According to Aristotle, the first principles required for knowledge are neither innate, for infants would be as capable of knowledge as a grown man, nor are they acquired at some later point, for learning and discovery would be impossible until then. Because knowledge is acquired through sense-perception, he concludes that the first principles are gathered from sense-perception and the accumulation of memory which, over time, make up experience. Irrational animals have the capacity of both sense-perception and memory, but they are not capable of gathering the principles of knowledge which is a capacity of the intellectual soul.16 Thomas elaborates on this by reference to the agent intellect, reminding us that the intellect is not merely passive but must actively derive the universal from the experience of particulars.17
We are now equipped to give a complete account of the intellectual operation in man.

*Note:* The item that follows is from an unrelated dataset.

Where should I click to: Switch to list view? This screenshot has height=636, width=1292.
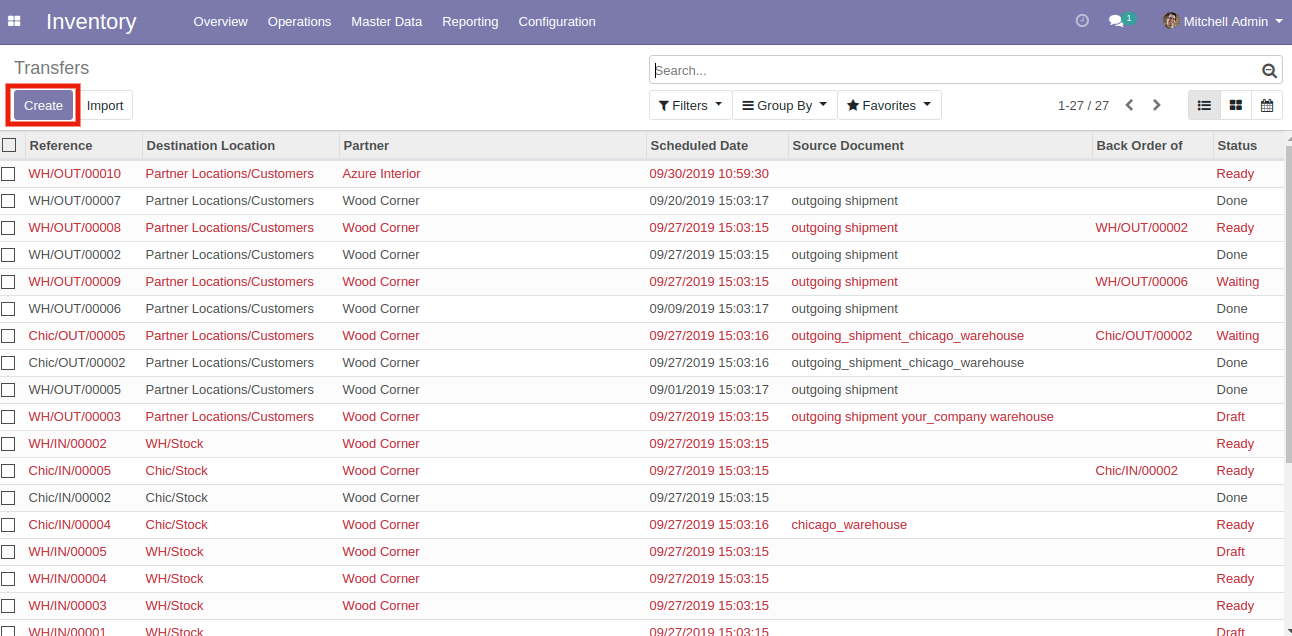[1204, 105]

A man begins by perceiving sensible objects through his senses (rust, a hard surface, heaviness, etc.). The objects of his senses are unintelligible, but his passive intellect receives an image of the thing perceived and holds this in memory. After many instances of this, the agent intellect is able to abstract from his experience a universal principle (the concept of iron). With the universal now in mind, he is able to proceed to knowledge of particulars (knowing what iron is in general, he can identify particular bodies of iron). It is clear from this that the intellect understands its object by combination and division.18 This is easily seen with respect to the twofold composition of material things. In one sense a thing is composed of form and matter, in another sense it is composed of substance and accidents. The intellect divides with respect to both these compositions, as our very consideration of them attests, and in combination we acknowledge those composites to be whole in reality.19
With the intellect and its operations accounted for, we now consider what essence is. Aristotle explains, “a thing's essence is what a thing is.”20 An essence is like a definition, and is indeed expressed by a definition, but is strictly speaking a definition of a thing in its own right, rather than a property or something which can only exist parasitically on something else: E.g. 'man' or 'tree' is an essence but 'white' is not, because 'white' only exists as a property which adheres to man or tree. There are however essential properties of man which are not accidental. “Bipedal”, for instance, is an essential part of 'man'. There is a correspondence here to species, as 'man' is a species of the genus 'animal', and one of the differentiae which distinguishes 'man' from 'cow' is “bipedal,” though “bipedal” itself is not an essence. Aristotle thus concludes, “essence will not be found in any of those things which are not a species of a genus.”21
To understand an essence is the same as to identify it. That is, the question, “why is that a man” can be answered by explaining what a man is, and vice versa.22 So, in a general sense, an essence is what a thing is. Depending on what is meant by a “thing” however, there can be a distinction between an essence and a thing. For example, a man is a composite of form and matter. Thus the question “what is a man?” cannot be answered without reference to a body and its constituents. To the question “why is that body a man's body?” the answer will refer to the form which makes the body a man's body. The distinction between the composite and the components points to the substantial form which composes the elements into a whole: E.g. Even though a man by definition has body parts, a collection of body parts is not a man.23
Essence, in the formulation of its definition, is generally understood with regard to species (though the two terms are not strictly synonymous). A species is a member of some genus which is distinguished from other species of that genus by some difference.; for instance, 'man' is defined as a 'rational animal'. He is generically an animal and specifically rational, 'rational' being the key difference from other animals. It is important to note that man is distinct from animals in species, but not in genus. Man is an animal, albeit a rational one.24 Though there are many men in the species 'man', the species itself is one, as Thomas says,
“[I]t is evident that a multiplicity of parts in a definition does not signify a multiplicity of essential parts of which the essence is constituted as if they were distinct things; but all signify one thing which is made determinate by an ultimate difference. It is also evident from this that there is one substantial form for every species.”25
An essence is expressed by a definition, so that there are many men does not prove that there are many essences or species of man, because where and how many they are does not belong to the definition of man. Neither does the multiplicity of “parts” implicit in the definition (for example man's two legs) mean that there are many essences within an essence, because essence belongs primarily to substance, but each of those so-called parts do not exist as a substance.26 So one could say that there is a definition of “leg” and thus that a leg has in a certain sense an essence, but a leg is not a substance. Furthermore, a leg is defined as part of a body, so it cannot be a leg unless it is subsumed under the essence of the thing to which it belongs.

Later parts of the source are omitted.